→ **Material provided**:
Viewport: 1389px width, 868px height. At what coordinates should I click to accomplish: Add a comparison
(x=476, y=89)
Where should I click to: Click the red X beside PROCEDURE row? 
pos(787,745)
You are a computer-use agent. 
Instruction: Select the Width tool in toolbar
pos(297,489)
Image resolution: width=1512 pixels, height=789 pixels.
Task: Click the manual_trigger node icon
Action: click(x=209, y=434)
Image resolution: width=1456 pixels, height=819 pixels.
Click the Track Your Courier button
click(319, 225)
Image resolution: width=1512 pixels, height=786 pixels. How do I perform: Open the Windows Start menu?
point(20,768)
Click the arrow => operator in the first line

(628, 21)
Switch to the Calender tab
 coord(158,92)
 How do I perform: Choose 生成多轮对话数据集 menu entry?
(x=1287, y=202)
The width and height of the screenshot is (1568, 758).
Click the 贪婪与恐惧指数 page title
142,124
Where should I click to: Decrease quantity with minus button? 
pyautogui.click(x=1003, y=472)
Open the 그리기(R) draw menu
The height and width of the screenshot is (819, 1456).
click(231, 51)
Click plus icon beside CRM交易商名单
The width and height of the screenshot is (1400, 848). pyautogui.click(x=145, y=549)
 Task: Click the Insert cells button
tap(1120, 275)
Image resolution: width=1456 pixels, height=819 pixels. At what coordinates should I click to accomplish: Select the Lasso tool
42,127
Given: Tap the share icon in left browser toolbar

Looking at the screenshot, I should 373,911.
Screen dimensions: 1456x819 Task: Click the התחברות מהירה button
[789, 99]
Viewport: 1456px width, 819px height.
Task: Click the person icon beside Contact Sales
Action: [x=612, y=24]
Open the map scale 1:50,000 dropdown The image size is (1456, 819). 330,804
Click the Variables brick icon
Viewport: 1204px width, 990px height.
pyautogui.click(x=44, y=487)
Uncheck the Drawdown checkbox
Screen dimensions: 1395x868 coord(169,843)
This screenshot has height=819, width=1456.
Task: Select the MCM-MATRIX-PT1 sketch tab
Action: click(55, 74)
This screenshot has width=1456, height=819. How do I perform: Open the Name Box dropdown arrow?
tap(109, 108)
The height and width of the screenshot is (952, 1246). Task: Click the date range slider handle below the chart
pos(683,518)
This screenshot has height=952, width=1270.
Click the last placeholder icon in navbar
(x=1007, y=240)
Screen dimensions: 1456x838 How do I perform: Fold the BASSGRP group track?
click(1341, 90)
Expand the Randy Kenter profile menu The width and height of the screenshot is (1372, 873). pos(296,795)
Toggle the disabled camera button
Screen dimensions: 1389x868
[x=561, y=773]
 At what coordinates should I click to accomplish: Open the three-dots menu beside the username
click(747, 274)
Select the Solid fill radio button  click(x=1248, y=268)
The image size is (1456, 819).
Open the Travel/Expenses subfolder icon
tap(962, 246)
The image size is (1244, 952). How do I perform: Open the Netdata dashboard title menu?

→ **Your task**: Every entry above needs to be quoted exactly.

→ **Answer section**:
Viewport: 1389px width, 868px height. At what coordinates should I click to accomplish: Add a comparison
(x=476, y=89)
Where should I click to: Click the red X beside PROCEDURE row? 
pos(787,745)
You are a computer-use agent. 
Instruction: Select the Width tool in toolbar
pos(297,489)
Image resolution: width=1512 pixels, height=789 pixels.
Task: Click the manual_trigger node icon
Action: click(x=209, y=434)
Image resolution: width=1456 pixels, height=819 pixels.
Click the Track Your Courier button
click(319, 225)
Image resolution: width=1512 pixels, height=786 pixels. How do I perform: Open the Windows Start menu?
point(20,768)
Click the arrow => operator in the first line

(628, 21)
Switch to the Calender tab
 coord(158,92)
 How do I perform: Choose 生成多轮对话数据集 menu entry?
(x=1287, y=202)
The width and height of the screenshot is (1568, 758).
Click the 贪婪与恐惧指数 page title
142,124
Where should I click to: Decrease quantity with minus button? 
pyautogui.click(x=1003, y=472)
Open the 그리기(R) draw menu
The height and width of the screenshot is (819, 1456).
click(231, 51)
Click plus icon beside CRM交易商名单
The width and height of the screenshot is (1400, 848). pyautogui.click(x=145, y=549)
 Task: Click the Insert cells button
tap(1120, 275)
Image resolution: width=1456 pixels, height=819 pixels. At what coordinates should I click to accomplish: Select the Lasso tool
42,127
Given: Tap the share icon in left browser toolbar

Looking at the screenshot, I should 373,911.
Screen dimensions: 1456x819 Task: Click the התחברות מהירה button
[789, 99]
Viewport: 1456px width, 819px height.
Task: Click the person icon beside Contact Sales
Action: [x=612, y=24]
Open the map scale 1:50,000 dropdown The image size is (1456, 819). 330,804
Click the Variables brick icon
Viewport: 1204px width, 990px height.
pyautogui.click(x=44, y=487)
Uncheck the Drawdown checkbox
Screen dimensions: 1395x868 coord(169,843)
This screenshot has height=819, width=1456.
Task: Select the MCM-MATRIX-PT1 sketch tab
Action: click(55, 74)
This screenshot has width=1456, height=819. How do I perform: Open the Name Box dropdown arrow?
tap(109, 108)
The height and width of the screenshot is (952, 1246). Task: Click the date range slider handle below the chart
pos(683,518)
This screenshot has height=952, width=1270.
Click the last placeholder icon in navbar
(x=1007, y=240)
Screen dimensions: 1456x838 How do I perform: Fold the BASSGRP group track?
click(1341, 90)
Expand the Randy Kenter profile menu The width and height of the screenshot is (1372, 873). pos(296,795)
Toggle the disabled camera button
Screen dimensions: 1389x868
[x=561, y=773]
 At what coordinates should I click to accomplish: Open the three-dots menu beside the username
click(747, 274)
Select the Solid fill radio button  click(x=1248, y=268)
The image size is (1456, 819).
Open the Travel/Expenses subfolder icon
tap(962, 246)
The image size is (1244, 952). How do I perform: Open the Netdata dashboard title menu?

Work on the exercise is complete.